The article focuses on Helena Klimova of the Council of Jewish Women of Czech Republic and the work she has done with other women to help bring out their Jewishness. “Human emotional life is based on direct, intimate, face-to-face relations, on the transmission from grandmother through mother to daughter and granddaughter,” Klimova says. “It needs an effort of generations to cultivate anew the tradition of warm and secure homes.

“Human emotional life is based on… the transmission from grandmother through mother to daughter and granddaughter. It needs an effort of generations to cultivate anew the tradition of warm and secure homes.”

You can never be too famous to thank your mama for your success as I learned while poring over some lovely anecdotes from the book, Yiddishe Mamas: The Truth About the Jewish Mother. Did you know that when Albert Einstein won the Nobel Prize in physics in 1921, he sent a telegram home, which read, “Mother — WE won the Nobel Prize.”

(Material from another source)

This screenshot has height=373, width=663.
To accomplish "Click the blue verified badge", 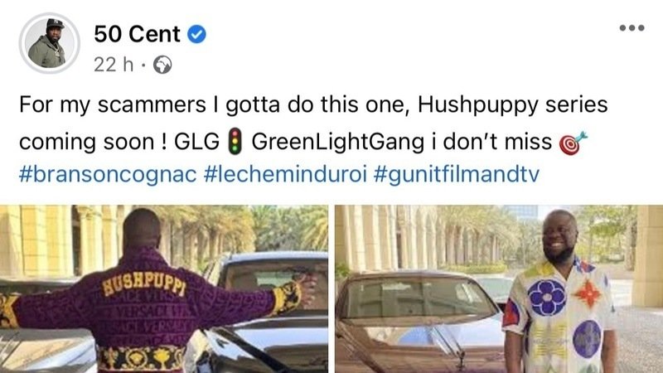I will click(x=196, y=34).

After you have finished reading all about Jewish mothers, you can watch them on the silver screen, often as hectoring, self-sacrificing stereotypes. Australian filmmaker Monique Schwartz was curious about their portrayal so she decided to dig a bit deeper and she created Mamadrama: The Jewish Mother in Cinema. Schwartz analyzes Jewish mothers on the screen in Yiddish movies including Mirele Efros (1939), American films such as Portnoy’s Complaint (1972), My Favorite Year (1982) and The Jazz Singer (1927), and Israeli pictures like Noa at 17 (1981) and Summer of Aviya (1988). At the same time, Schwartz tries to reconcile screen mamas’ image with her own Jewish mother.

Esther Heller has compiled a Mother’s Day list of some of her favourite Jewish mothers, women who haven’t reinforced sexism and anti-Semitism. Among her choices are Betty Friedan, founder of the National Organization of Women, Beverly Sills, soprano and director of the New York City Opera, and Dr. Ruth Westheimer (aka Doctor Ruth), psychosexual therapist and broadcaster. Heller ends on a personal note. “I would like to add one more woman; one who is not found in reference books or on websites: Goldie Stern Heller. Goldie taught ninth and 10th grade English to many eager and not-so-eager students for 25 years in Braintree, Mass. And she inspired three other students: her daughters.”

And finally, there are the Jewish mother jokes. Telling them is like walking a tightwire between a having good laugh and perpetuating a painful stereotype… as a Toronto radio station found out. When a host asked a “How many Jewish mothers does it take to change a light bulb?” joke, a listener complained that it was anti-Semitic and offensive. The radio station apologized for the listener’s discomfort, but said no malice or offence was intended. The Canadian Broadcast Standards Council agreed. It ruled that the joke was not a breach of its code of ethics since it did not attack or demean and was told in the context of other “light bulb” jokes aimed at groups including Marxists, surrealists and accountants.

However, I will venture out on that tightwire and leave you with this classic:

The married daughter calls. “Hello, Ma?”

“Shirley, darling, what’s the problem?”

“Oh, Ma, I don’t know where to begin. Both of the kids are sick with the flu. The Frigidaire has just broken down. The sink is leaking. In two hours my Hadassah group is coming here for lunch. What am I going to do?”

“Shirley, darling, don’t worry. I’m going to get on a bus and go into the city. Then I’ll take the train out to Long Island. Then I’ll walk the two miles from the station to your house. I’ll take care of the kids. I’ll cook a nice lunch for the Hadassah ladies, and I’ll even make dinner for Barry.”

“Barry – who’s Barry?”

“Barry – your husband!!”

“But, Ma, my husband’s name is Steve.”

“Is this 536-3530?”

“No, this is 555-3035.”

(Pause) “Does that mean you’re NOT coming?”